Publicado por: John Fredy Arias González
El sector más golpeado por la pandemia de COVID-19 es el de bares y discotecas. Pese a que la apertura de los demás sectores avanza gradualmente, el futuro de estos lugares de esparcimiento es incierto. Las autoridades aún no dan señas de cuándo podrían volver a funcionar.
Daniel Duarte, presidente de Unibares Santander, asegura que quienes pertenecen a este gremio sienten gran frustración debido a que ningún mandatario se ha pronunciado sobre la reapertura del sector o para ofrecer algún tipo de apoyo.

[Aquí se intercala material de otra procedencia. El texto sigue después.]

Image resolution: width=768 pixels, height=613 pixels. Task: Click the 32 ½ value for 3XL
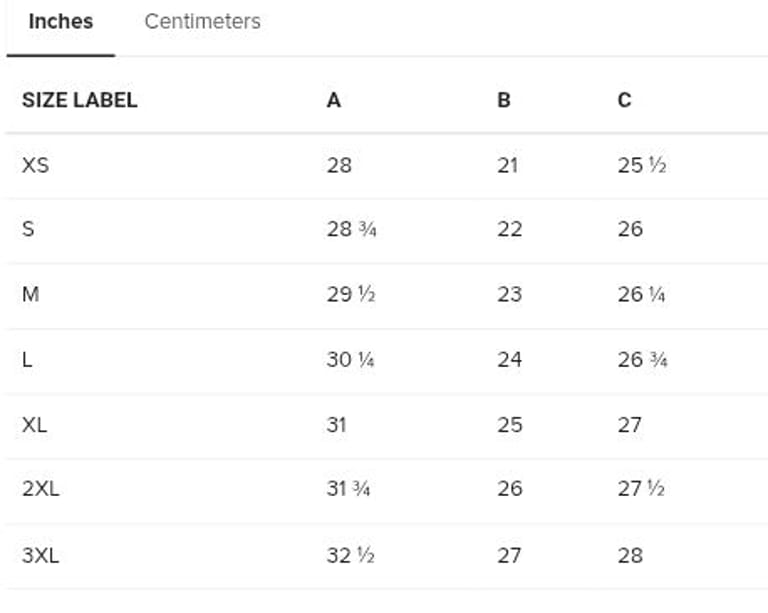point(351,555)
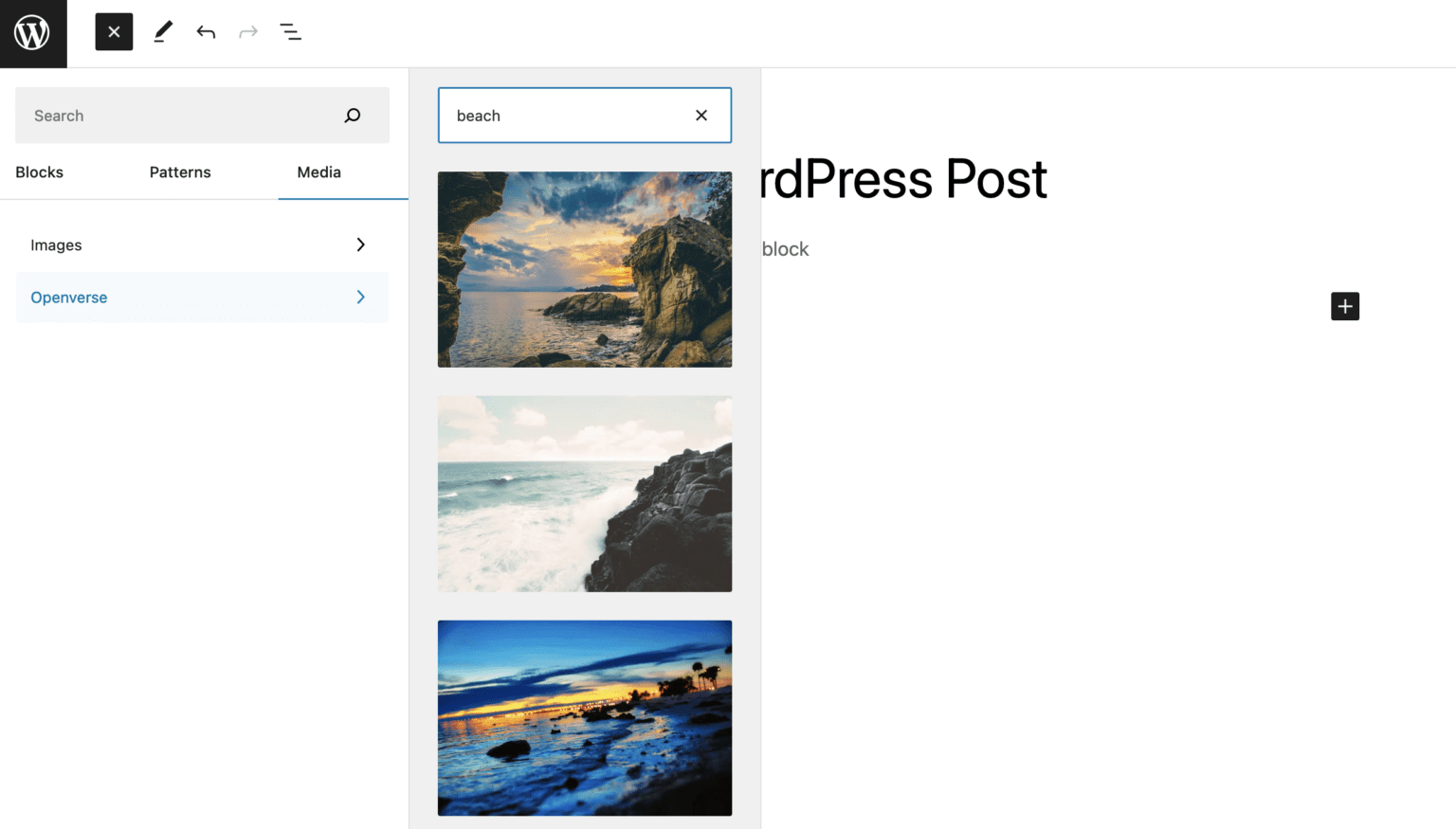Open the Document Overview list view
Image resolution: width=1456 pixels, height=829 pixels.
click(290, 31)
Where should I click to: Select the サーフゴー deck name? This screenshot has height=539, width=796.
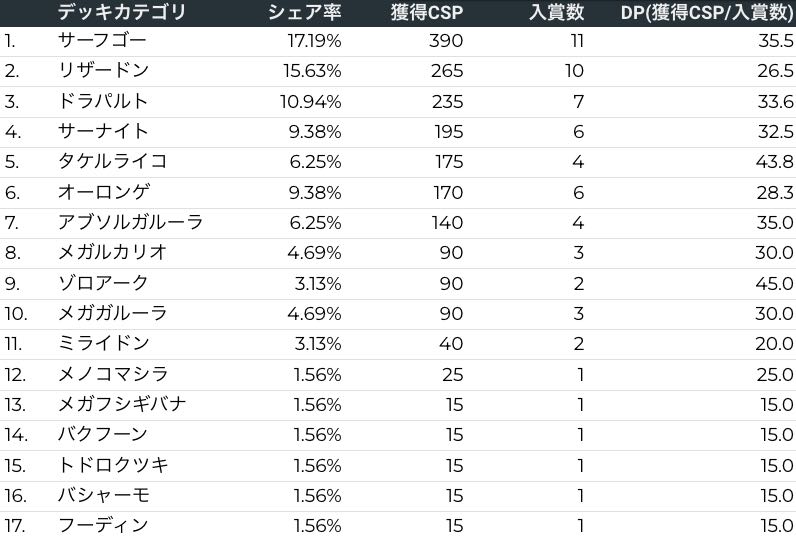[x=102, y=41]
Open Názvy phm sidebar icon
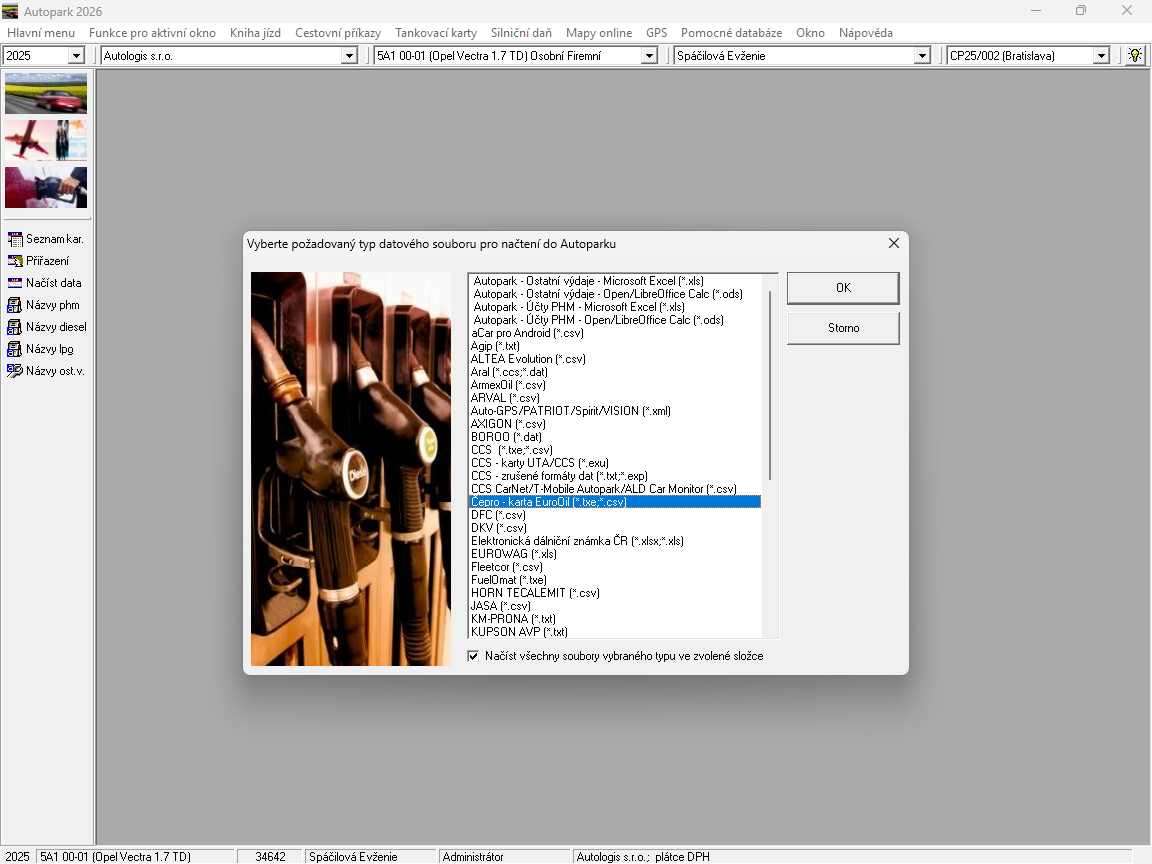1152x864 pixels. pos(15,305)
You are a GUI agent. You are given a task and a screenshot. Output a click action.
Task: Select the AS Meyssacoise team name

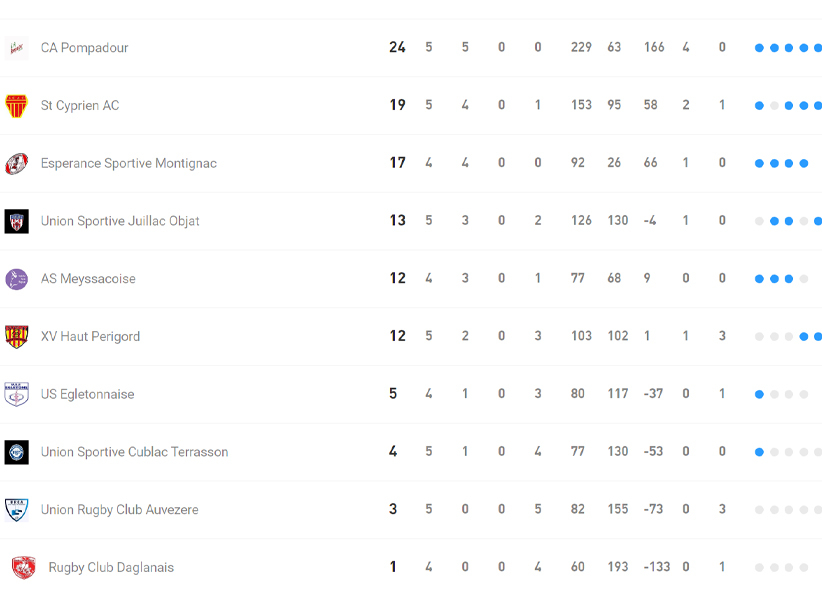(x=88, y=279)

“No podemos presionar más. Hemos presentado protocolos pero no nos dicen nada. Hemos pasado PQR, solicitado citas con la Secretaría del Interior, pero nadie en la Alcaldía de Bucaramanga nos atiende. Estamos completamente bloqueados, no hay nada más que podamos hacer”, lamentó.
Sin posibilidades
El Gobierno Nacional estableció que con la fase de aislamiento selectivo podrían volver a sus labores presenciales sectores como los restaurantes y gastrobares, sin consumo de alcohol. Sin embargó, el funcionamiento de bares y discotecas sigue prohibido.
Los propietarios de estos establecimientos consideran que no es viable su transformación. “En primer lugar no tenemos permiso para operar como restaurante, tendríamos que cambiar la actividad comercial”, explicó Duarte.

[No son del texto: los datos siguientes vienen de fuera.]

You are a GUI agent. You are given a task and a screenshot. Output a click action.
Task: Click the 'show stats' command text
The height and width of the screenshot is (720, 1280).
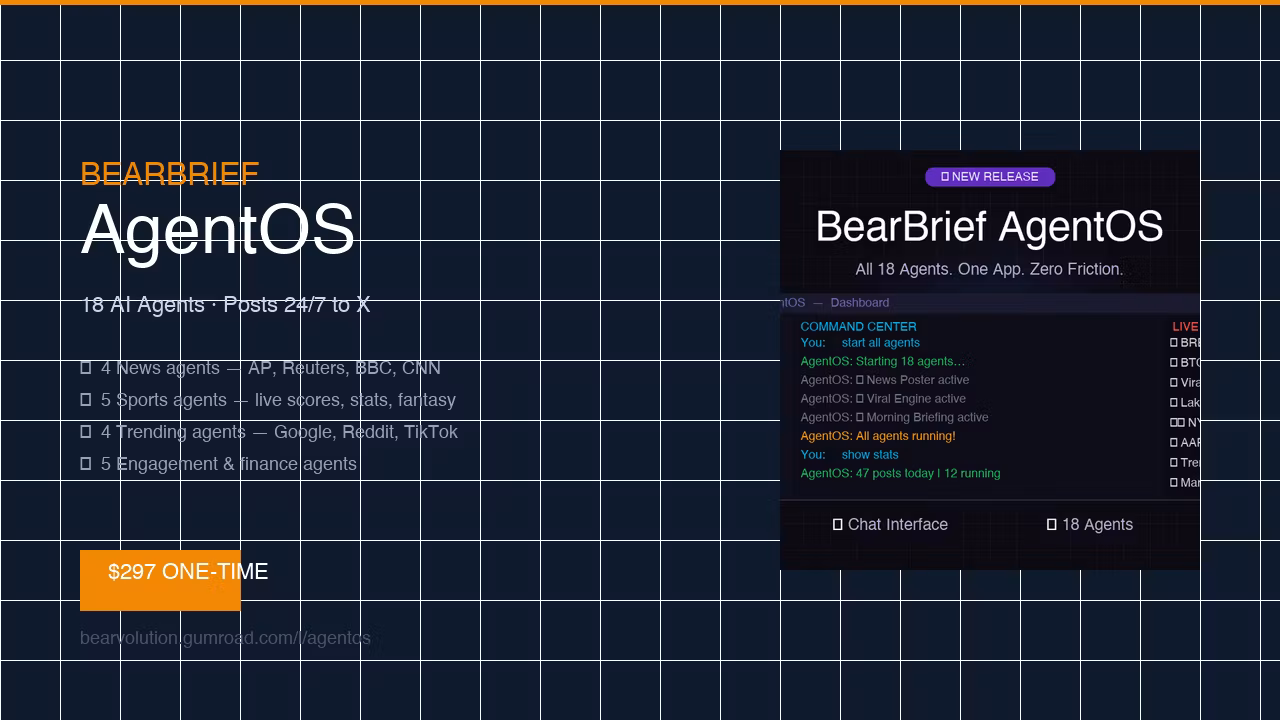870,455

Además, sus locales no están acondicionados para vender alimentos. “No tenemos cocina, no es sencillo instalarla porque se tiene que pensar en varios detalles como la salida del humo...”.
Dichas remodelaciones implicarían un alto costo que en este momento no pueden asumir, debido a que no han recibido ingresos desde marzo.
En caso de poder realizar dicha inversión el sostenimiento del lugar tampoco estaría garantizado. “No podemos competir contra los restaurantes que ya tienen un menú, adecuaciones y permisos. Prácticamente es empezar de cero en una ciudad donde la oferta de restaurantes es de las más altas del páis”, comentó Duarte.
El empresario recordó que el fuerte de sus negocios es el consumo de licor, que no es permitido en ningún establecimiento comercial y lugares públicos. “Los bares y discotecas están diseñados para hacer vida social y prestar un servicio dentro de las instalaciones. Nuestros ingresos prácticamente derivan de la venta de licor, que tiene un valor alto para pagar nuestros gastos de funcionamiento”.
Advierte que tampoco les favorece vender licor para llevar a casa. “En la región ya hay muchas licoreras. Quienes trataron de vender licor volvieron a cerrar, porque las licoreras están establecidas hace mucho tiempo y la gente le pide es a ellos”.